Recommended Professional Development OpportunitiesTeachers request information on where to learn more or get training. The following options are not exhaustive but come highly recommended by the International Dyslexia Association.
- Reading Rockets (Reading 101 modules and other resources). Reading 101 was produced in collaboration with the Center for Effective Reading Instruction and The International Dyslexia Association. These nine modules are provided online for free and prepare teachers to take the Certification Exam for Educators of Reading Instruction (CEERI).
- Language Essentials for Teachers of Reading and Spelling (LETRS). This professional development program can be used regardless of the literacy program used in a school.
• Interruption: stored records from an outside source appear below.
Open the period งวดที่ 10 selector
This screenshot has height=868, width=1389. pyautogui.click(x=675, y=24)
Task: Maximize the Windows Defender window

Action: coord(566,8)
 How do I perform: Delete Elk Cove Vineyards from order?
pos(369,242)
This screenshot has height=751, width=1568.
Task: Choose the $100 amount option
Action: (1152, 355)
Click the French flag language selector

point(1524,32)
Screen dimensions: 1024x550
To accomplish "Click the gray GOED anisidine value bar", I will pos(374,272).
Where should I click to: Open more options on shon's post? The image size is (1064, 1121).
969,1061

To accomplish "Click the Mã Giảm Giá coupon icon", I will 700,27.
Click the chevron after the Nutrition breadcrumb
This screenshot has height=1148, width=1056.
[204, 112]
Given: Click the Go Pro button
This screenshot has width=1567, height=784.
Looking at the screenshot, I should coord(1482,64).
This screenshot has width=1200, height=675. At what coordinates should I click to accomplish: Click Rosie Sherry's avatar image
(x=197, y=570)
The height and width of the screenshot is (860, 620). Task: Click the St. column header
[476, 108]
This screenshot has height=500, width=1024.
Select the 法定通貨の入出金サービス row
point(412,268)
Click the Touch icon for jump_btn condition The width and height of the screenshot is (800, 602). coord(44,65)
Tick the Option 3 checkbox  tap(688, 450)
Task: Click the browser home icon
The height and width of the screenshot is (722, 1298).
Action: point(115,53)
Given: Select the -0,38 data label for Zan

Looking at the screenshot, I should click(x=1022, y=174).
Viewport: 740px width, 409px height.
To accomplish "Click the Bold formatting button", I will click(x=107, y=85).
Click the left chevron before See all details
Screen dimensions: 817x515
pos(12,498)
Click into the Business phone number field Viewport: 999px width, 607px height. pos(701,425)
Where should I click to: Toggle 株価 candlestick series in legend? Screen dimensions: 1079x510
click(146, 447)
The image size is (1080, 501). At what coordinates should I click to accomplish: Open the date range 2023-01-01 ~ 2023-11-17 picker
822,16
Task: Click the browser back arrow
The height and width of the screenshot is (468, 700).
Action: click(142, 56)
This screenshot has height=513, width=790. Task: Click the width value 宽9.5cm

Modules are also available for early childhood educators, administrators and principals.
- View a presentation about why MDE is supporting LETRS on YouTube: what it is, why MDE is studying how to do it well, what that means for schools and teachers and best practices for implementation.
- Knowledge and Practice Standards for Teachers of Reading, International Dyslexia Association (IDA) and Center for Effective Reading Instruction (CERI). Information provided about structured literacy certification for educators and accredited university programs.